Element and text location data

<<<<

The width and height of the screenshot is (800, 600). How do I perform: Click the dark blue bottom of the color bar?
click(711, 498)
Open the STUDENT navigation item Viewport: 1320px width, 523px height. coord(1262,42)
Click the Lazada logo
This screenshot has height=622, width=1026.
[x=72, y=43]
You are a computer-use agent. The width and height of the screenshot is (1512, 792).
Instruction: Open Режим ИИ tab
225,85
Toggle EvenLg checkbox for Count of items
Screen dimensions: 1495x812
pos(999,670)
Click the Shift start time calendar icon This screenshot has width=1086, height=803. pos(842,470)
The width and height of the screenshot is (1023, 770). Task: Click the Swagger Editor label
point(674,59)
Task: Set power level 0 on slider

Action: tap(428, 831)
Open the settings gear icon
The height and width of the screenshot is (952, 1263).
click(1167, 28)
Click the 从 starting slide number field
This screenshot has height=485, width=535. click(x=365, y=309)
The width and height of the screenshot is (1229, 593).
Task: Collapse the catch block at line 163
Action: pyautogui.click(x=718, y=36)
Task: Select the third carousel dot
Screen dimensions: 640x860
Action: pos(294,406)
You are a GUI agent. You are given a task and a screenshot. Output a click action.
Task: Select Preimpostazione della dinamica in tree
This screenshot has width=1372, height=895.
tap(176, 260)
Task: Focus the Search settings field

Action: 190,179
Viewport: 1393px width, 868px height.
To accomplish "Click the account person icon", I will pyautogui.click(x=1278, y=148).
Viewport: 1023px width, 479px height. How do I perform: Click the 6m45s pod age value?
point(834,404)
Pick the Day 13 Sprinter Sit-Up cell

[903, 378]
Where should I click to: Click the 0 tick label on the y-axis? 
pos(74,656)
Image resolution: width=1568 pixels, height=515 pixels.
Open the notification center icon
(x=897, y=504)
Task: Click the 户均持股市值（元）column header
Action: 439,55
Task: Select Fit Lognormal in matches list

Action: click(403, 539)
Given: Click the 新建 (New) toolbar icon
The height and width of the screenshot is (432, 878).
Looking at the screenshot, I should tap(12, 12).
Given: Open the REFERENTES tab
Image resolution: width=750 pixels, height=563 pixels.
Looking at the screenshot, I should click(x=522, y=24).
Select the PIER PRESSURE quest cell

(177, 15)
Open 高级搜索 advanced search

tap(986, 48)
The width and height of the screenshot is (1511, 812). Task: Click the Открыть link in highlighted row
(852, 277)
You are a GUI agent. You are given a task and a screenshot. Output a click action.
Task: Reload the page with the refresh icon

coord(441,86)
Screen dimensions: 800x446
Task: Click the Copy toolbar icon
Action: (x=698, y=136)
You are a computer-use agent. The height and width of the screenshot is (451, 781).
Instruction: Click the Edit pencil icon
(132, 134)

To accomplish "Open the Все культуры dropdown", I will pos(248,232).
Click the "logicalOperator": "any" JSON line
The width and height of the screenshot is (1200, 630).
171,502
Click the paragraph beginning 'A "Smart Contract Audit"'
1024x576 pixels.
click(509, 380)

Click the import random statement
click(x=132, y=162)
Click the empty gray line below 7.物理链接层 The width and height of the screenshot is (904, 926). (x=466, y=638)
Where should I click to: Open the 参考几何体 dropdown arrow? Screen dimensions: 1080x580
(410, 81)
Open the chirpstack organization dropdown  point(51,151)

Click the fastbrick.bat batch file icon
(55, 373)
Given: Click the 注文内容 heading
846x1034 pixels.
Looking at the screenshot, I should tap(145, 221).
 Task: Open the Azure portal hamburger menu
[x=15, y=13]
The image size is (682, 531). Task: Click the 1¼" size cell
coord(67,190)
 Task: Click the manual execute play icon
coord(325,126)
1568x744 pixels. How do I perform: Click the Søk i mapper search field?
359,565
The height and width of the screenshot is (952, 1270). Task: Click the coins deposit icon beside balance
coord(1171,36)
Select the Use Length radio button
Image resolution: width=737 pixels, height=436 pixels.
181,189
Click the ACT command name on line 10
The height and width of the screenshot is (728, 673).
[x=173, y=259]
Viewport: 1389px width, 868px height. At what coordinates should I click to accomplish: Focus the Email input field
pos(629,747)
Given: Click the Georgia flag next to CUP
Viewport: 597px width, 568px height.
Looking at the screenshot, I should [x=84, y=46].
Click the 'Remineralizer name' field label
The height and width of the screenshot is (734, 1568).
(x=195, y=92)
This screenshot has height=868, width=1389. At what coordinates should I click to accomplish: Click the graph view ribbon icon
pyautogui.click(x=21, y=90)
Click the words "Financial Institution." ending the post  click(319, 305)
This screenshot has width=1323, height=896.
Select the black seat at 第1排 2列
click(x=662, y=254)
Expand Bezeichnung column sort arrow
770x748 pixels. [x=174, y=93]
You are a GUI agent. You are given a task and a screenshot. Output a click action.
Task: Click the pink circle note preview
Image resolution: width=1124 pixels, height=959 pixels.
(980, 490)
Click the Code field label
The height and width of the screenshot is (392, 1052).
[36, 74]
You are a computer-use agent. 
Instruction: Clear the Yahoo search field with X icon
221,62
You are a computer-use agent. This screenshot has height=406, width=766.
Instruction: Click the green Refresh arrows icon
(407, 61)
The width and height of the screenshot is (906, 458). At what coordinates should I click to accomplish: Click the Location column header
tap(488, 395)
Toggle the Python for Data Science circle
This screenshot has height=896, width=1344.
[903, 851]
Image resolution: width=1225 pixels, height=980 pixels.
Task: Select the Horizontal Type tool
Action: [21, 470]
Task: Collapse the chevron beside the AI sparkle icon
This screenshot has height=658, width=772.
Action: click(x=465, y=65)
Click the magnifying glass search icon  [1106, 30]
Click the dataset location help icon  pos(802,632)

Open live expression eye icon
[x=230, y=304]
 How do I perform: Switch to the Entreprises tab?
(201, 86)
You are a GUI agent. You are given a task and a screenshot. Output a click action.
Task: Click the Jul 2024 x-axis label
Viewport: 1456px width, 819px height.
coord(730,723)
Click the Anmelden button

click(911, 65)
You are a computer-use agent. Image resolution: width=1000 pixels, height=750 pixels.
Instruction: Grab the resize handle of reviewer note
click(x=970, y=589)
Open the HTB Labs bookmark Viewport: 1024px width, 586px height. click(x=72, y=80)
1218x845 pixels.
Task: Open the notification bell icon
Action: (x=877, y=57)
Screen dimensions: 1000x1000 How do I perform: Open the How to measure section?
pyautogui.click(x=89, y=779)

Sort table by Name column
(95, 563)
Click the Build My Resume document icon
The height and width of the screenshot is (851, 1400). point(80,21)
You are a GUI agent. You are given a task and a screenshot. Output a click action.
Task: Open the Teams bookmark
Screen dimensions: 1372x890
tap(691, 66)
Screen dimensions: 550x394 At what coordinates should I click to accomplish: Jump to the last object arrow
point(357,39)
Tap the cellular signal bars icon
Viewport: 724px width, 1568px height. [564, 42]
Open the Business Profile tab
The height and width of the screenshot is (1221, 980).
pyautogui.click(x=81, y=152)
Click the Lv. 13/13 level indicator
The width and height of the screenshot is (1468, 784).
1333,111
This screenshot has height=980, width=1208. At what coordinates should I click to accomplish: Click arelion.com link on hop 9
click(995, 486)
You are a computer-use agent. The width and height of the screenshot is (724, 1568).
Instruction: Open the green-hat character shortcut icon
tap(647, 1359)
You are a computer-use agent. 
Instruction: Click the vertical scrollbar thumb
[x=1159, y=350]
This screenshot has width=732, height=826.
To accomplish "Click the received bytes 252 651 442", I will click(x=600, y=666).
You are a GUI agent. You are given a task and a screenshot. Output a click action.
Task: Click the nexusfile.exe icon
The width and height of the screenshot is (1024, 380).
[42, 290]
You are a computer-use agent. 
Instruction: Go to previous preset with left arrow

>>>>

Rewrite the items from the line with "Click the Lv. 13/13 level indicator" to the line with "click(995, 486)", both included, leaving all other text unchanged, but multiply every coordinate in the answers by 1.6 and round to whole numbers, with halves rounded up.

◆ **TASK ANSWER**
Click the Lv. 13/13 level indicator
The width and height of the screenshot is (1468, 784).
2133,178
This screenshot has height=980, width=1208. At what coordinates should I click to accomplish: Click arelion.com link on hop 9
click(1592, 778)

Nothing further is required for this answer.